Data in this exercise:
*** Begin section ***
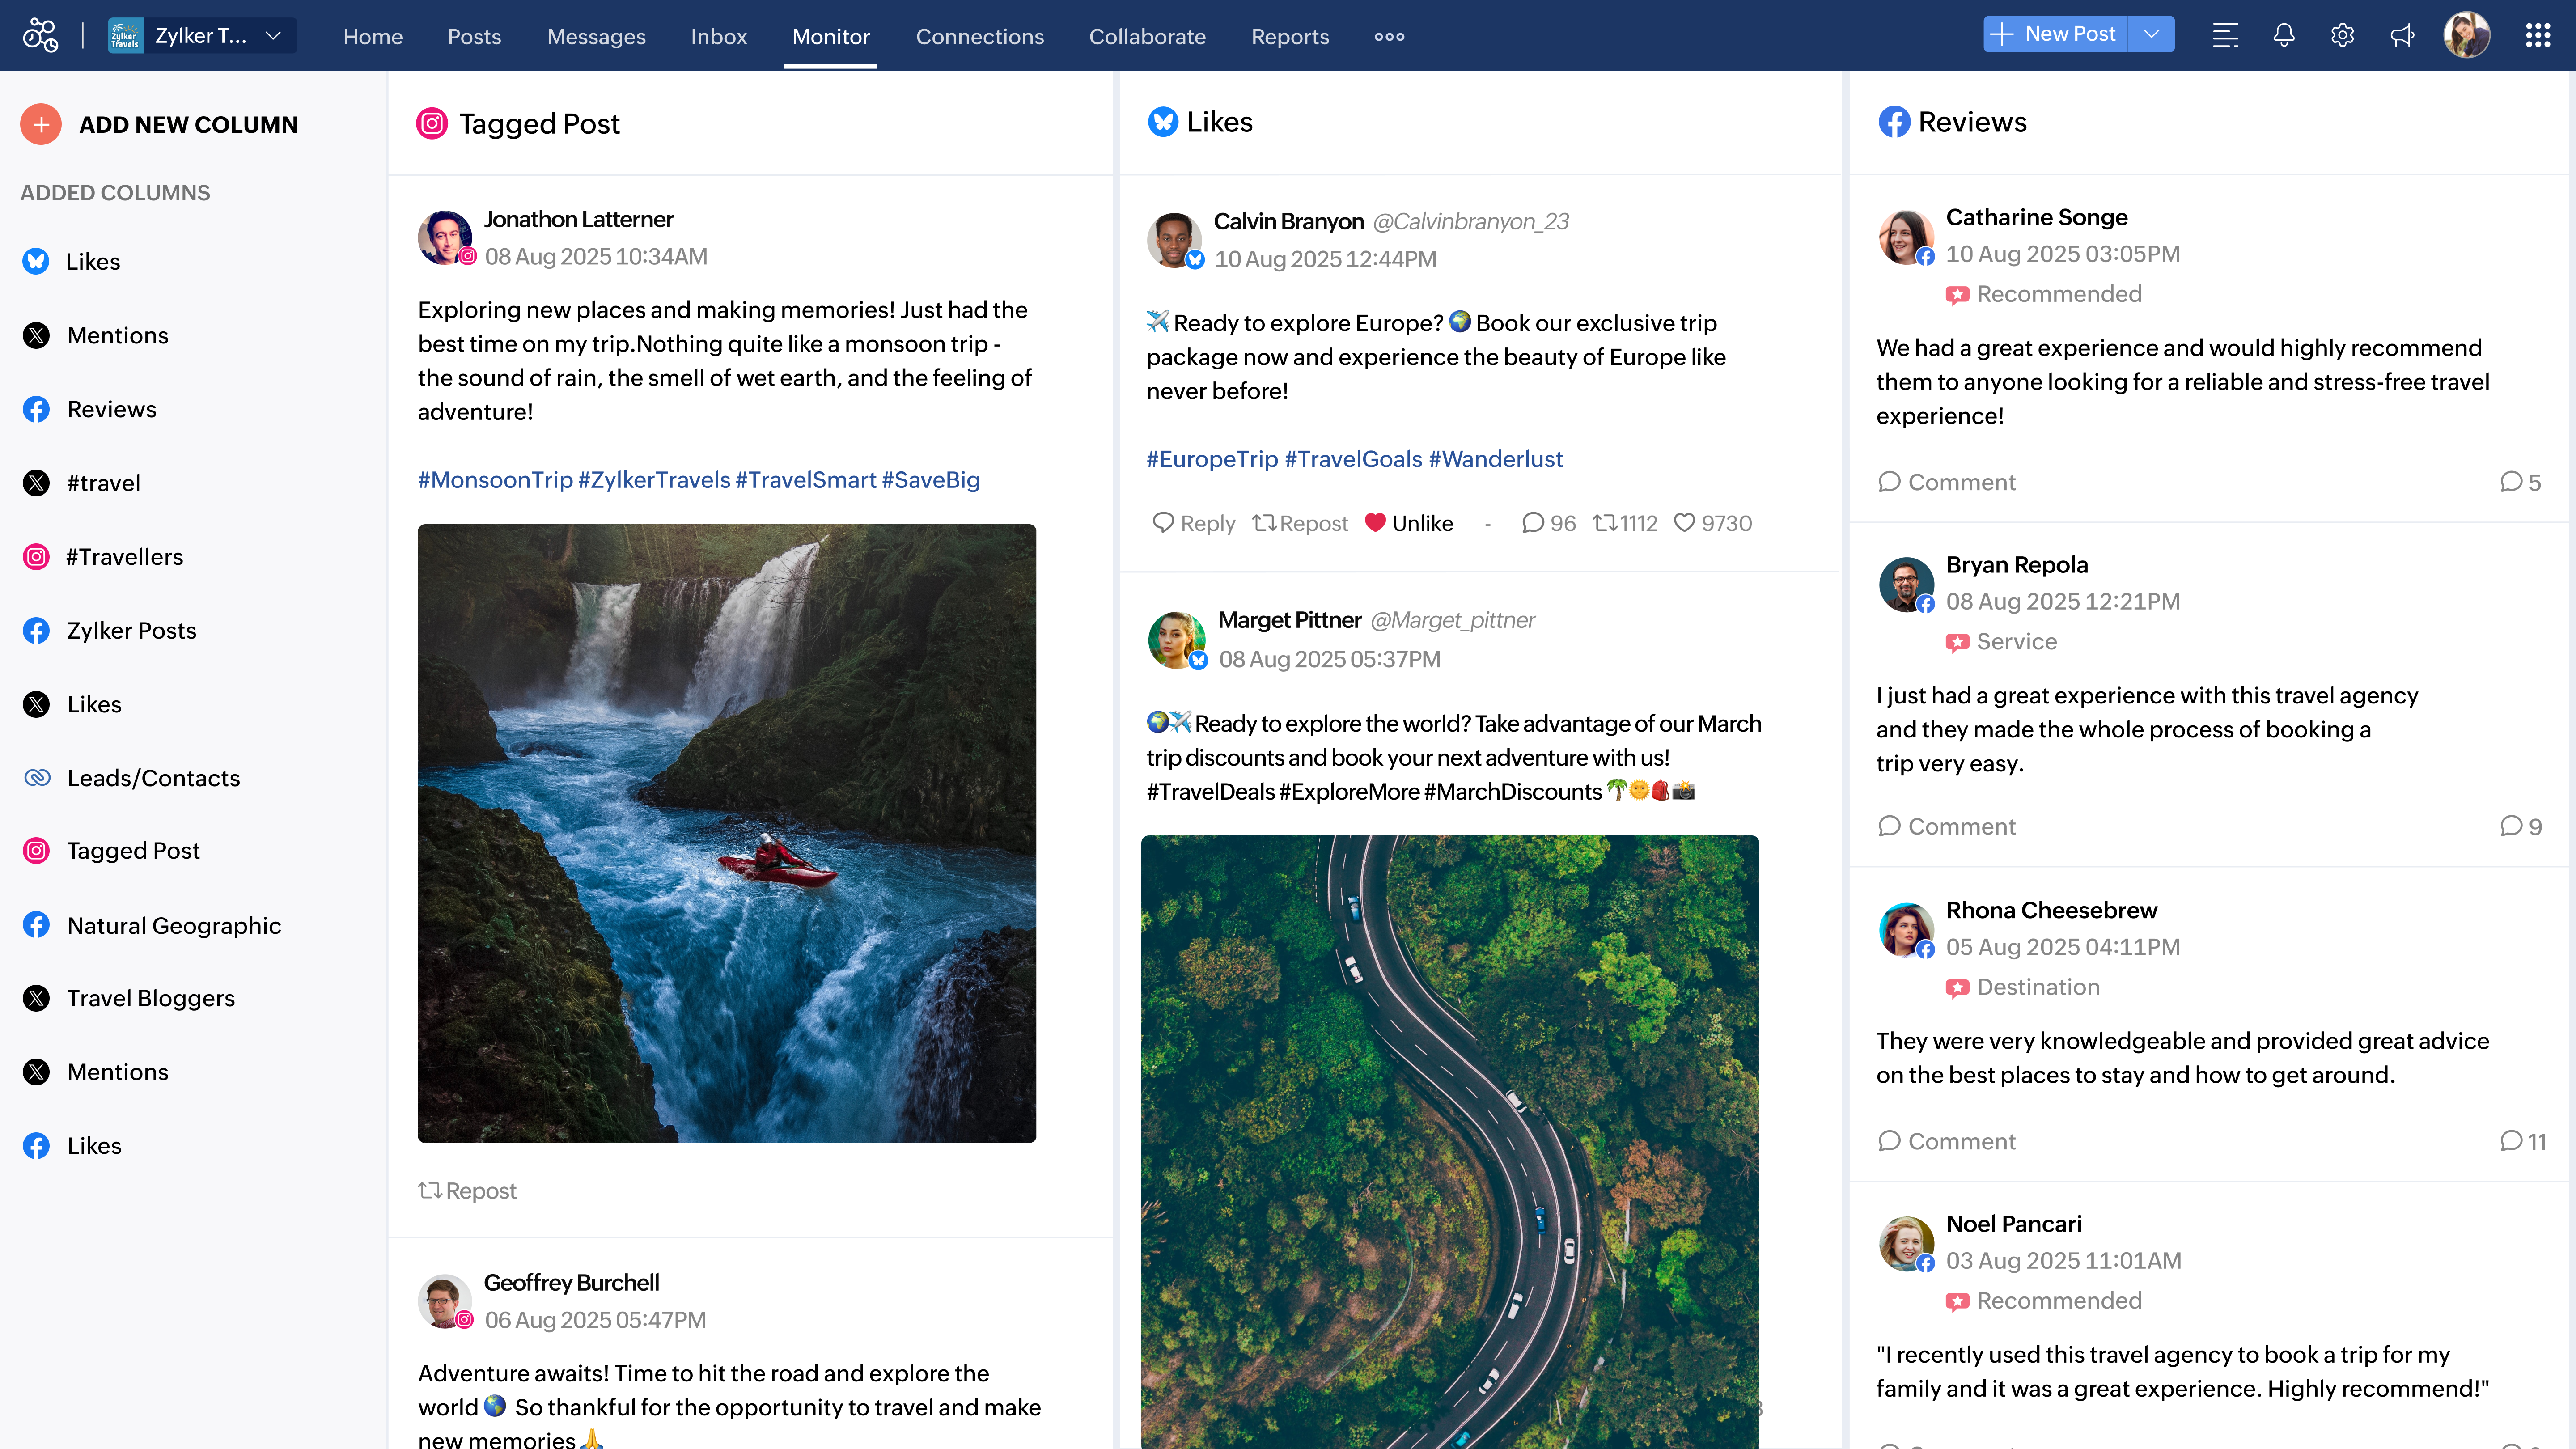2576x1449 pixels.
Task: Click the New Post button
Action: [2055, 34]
*** End section ***
*** Begin section ***
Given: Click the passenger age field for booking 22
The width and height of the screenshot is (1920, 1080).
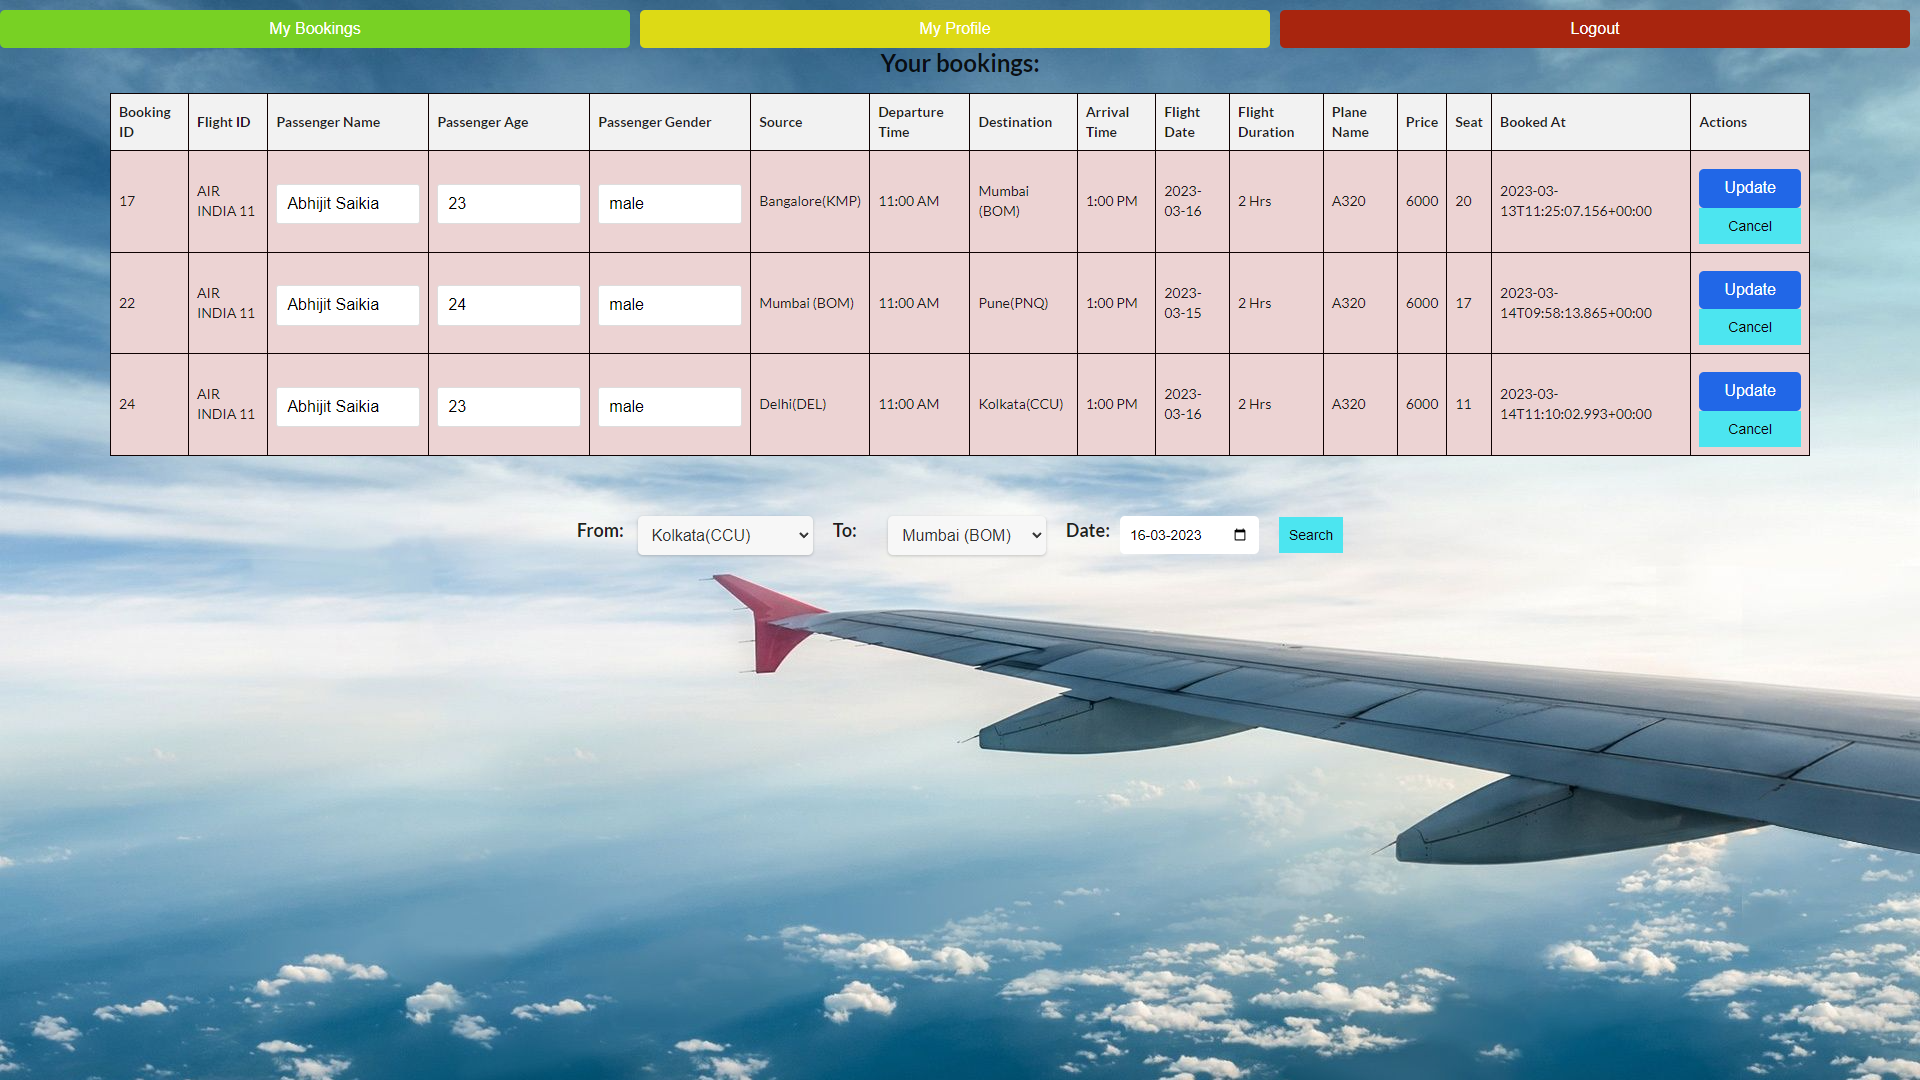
*** End section ***
What you have to do: Would you quote everything above from the line containing "Given: Click the" down to the line containing "The width and"? Include both of those lines and nothing else.

Solution for this exercise:
Given: Click the passenger age field for booking 22
The width and height of the screenshot is (1920, 1080).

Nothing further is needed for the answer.